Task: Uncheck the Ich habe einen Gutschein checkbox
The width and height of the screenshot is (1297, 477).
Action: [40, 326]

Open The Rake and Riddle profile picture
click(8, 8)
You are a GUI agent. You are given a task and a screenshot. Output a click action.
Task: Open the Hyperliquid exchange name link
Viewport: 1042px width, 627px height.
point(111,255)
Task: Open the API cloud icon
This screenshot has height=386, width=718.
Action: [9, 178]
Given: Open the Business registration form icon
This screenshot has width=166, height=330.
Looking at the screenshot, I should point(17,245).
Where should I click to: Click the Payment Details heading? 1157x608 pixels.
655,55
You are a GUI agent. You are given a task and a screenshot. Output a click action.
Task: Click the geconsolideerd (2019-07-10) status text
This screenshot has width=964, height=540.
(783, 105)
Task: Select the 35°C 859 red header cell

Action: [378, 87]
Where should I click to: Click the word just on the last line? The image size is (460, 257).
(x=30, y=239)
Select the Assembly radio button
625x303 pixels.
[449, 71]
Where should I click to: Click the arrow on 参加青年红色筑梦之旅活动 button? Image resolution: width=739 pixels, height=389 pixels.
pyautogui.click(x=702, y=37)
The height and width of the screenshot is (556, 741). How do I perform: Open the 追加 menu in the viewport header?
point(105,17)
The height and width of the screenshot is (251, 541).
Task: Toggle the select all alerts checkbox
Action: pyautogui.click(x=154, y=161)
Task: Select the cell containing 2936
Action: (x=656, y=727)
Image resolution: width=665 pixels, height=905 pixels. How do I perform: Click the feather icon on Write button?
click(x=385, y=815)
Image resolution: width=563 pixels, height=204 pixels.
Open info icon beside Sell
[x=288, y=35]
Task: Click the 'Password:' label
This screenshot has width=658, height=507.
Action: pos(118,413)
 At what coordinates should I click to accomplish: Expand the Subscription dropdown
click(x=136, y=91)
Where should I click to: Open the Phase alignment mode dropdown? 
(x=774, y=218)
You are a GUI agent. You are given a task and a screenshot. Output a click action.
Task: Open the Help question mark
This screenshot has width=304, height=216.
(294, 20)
■ ■ ■ ■
# Your assignment
Restate, word for word, the final stretch of the entries above: the line containing "Viewport: 1042px width, 627px height." and every line after it, up to and including the last.

# Your response
Viewport: 1042px width, 627px height.
point(111,255)
Task: Open the API cloud icon
This screenshot has height=386, width=718.
Action: [9, 178]
Given: Open the Business registration form icon
This screenshot has width=166, height=330.
Looking at the screenshot, I should point(17,245).
Where should I click to: Click the Payment Details heading? 1157x608 pixels.
655,55
You are a GUI agent. You are given a task and a screenshot. Output a click action.
Task: Click the geconsolideerd (2019-07-10) status text
This screenshot has width=964, height=540.
(783, 105)
Task: Select the 35°C 859 red header cell

Action: [378, 87]
Where should I click to: Click the word just on the last line? The image size is (460, 257).
(x=30, y=239)
Select the Assembly radio button
625x303 pixels.
[449, 71]
Where should I click to: Click the arrow on 参加青年红色筑梦之旅活动 button? Image resolution: width=739 pixels, height=389 pixels.
pyautogui.click(x=702, y=37)
The height and width of the screenshot is (556, 741). How do I perform: Open the 追加 menu in the viewport header?
point(105,17)
The height and width of the screenshot is (251, 541).
Task: Toggle the select all alerts checkbox
Action: pyautogui.click(x=154, y=161)
Task: Select the cell containing 2936
Action: (x=656, y=727)
Image resolution: width=665 pixels, height=905 pixels. How do I perform: Click the feather icon on Write button?
click(x=385, y=815)
Image resolution: width=563 pixels, height=204 pixels.
Open info icon beside Sell
[x=288, y=35]
Task: Click the 'Password:' label
This screenshot has width=658, height=507.
Action: pos(118,413)
 At what coordinates should I click to accomplish: Expand the Subscription dropdown
click(x=136, y=91)
Where should I click to: Open the Phase alignment mode dropdown? 
(x=774, y=218)
You are a GUI agent. You are given a task and a screenshot. Output a click action.
Task: Open the Help question mark
This screenshot has width=304, height=216.
(294, 20)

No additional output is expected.